__Your assignment__: The reply should hold only the lines from the one with "The height and" to the one with "the Make column", both ends kept, exactly as they appear below, without any pictures.

__Extracted material__:
• • • •

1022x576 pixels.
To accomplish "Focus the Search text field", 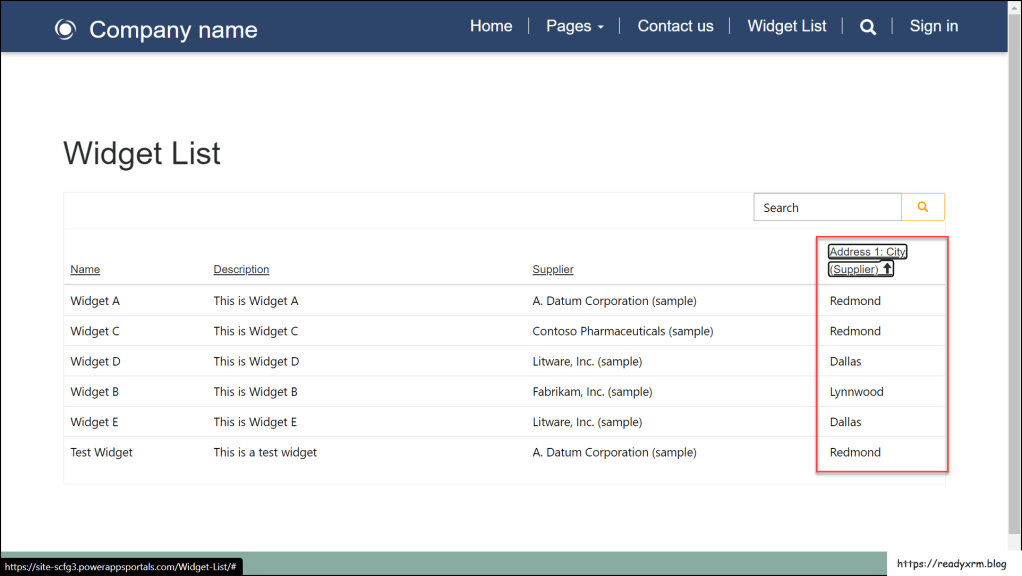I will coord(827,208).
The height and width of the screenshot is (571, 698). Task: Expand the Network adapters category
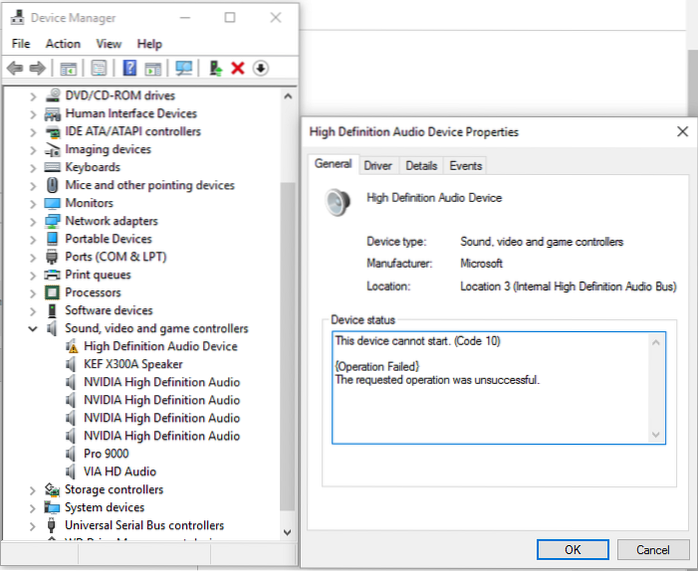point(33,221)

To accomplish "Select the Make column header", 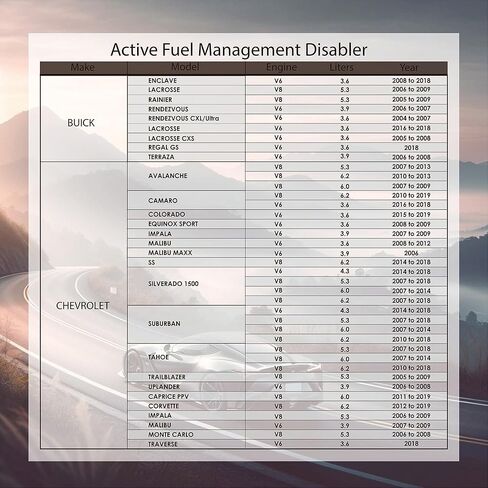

• • • •

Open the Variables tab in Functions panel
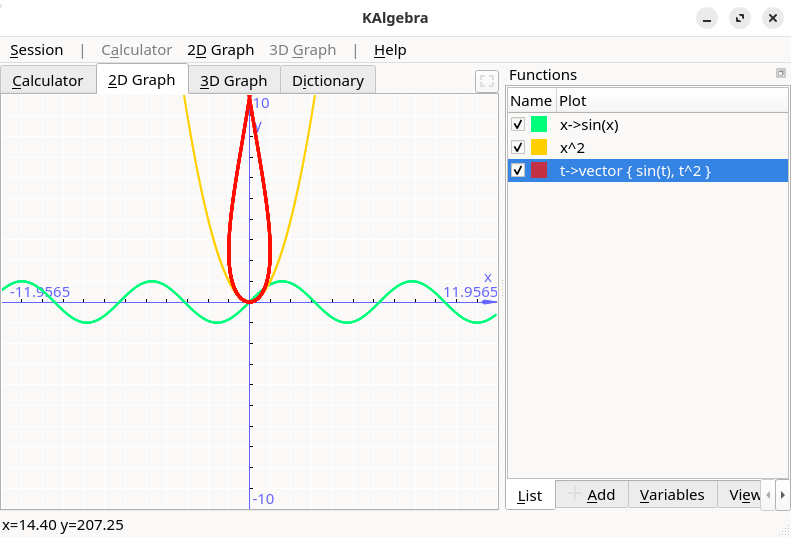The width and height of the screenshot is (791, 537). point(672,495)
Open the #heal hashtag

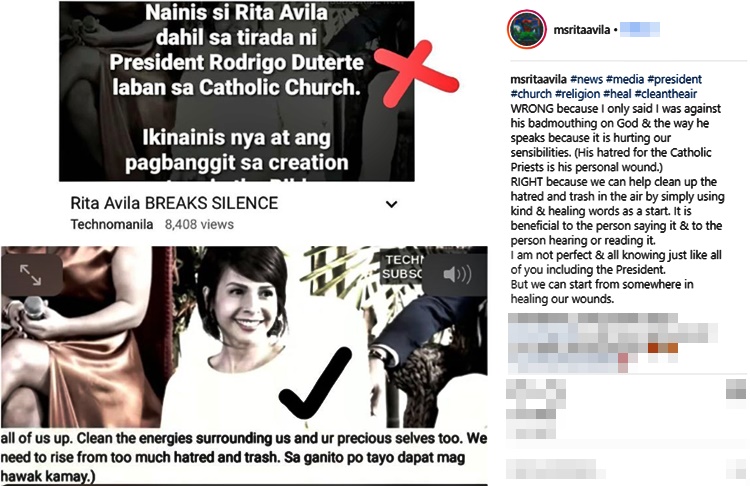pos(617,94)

• • • •

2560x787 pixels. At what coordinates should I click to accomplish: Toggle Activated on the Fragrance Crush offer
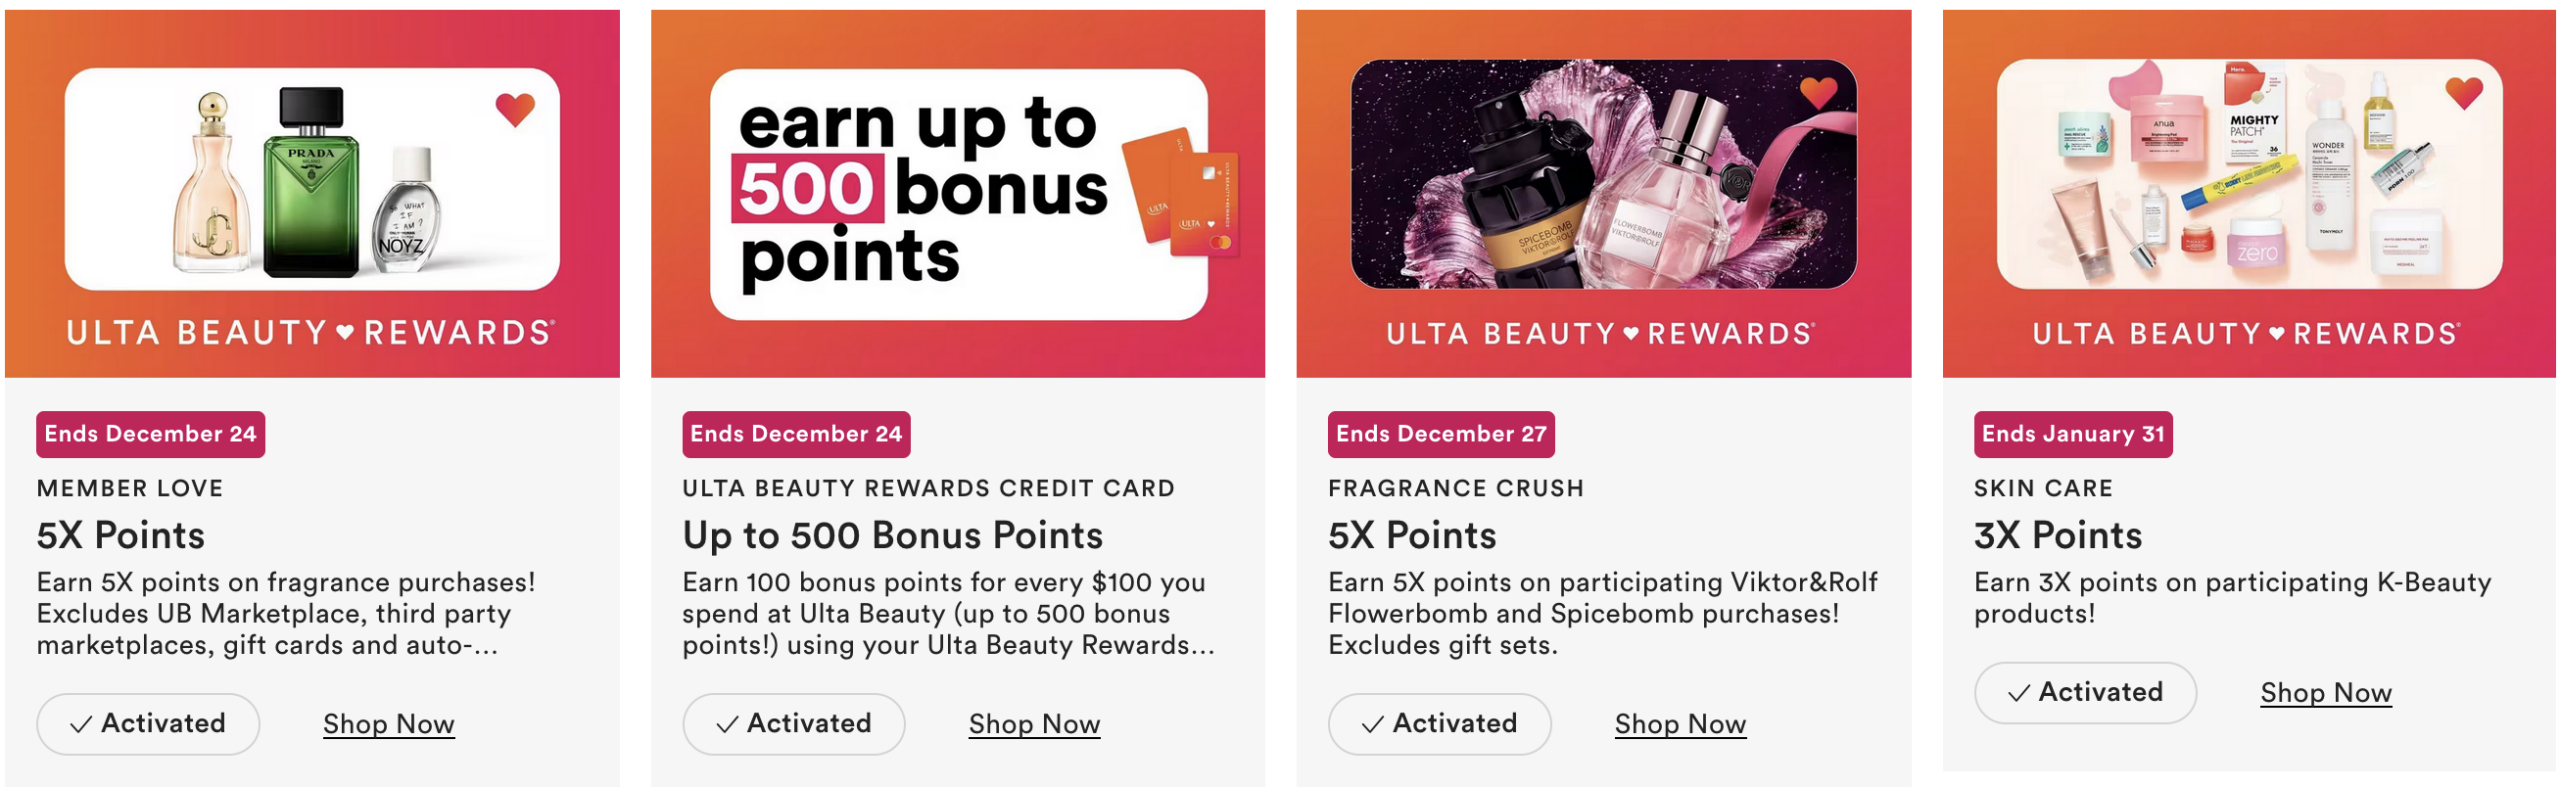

• • • •

__Answer to the problem__:
The height and width of the screenshot is (571, 698). Task: Expand the Network adapters category
point(33,221)

To accomplish "Select the Make column header", 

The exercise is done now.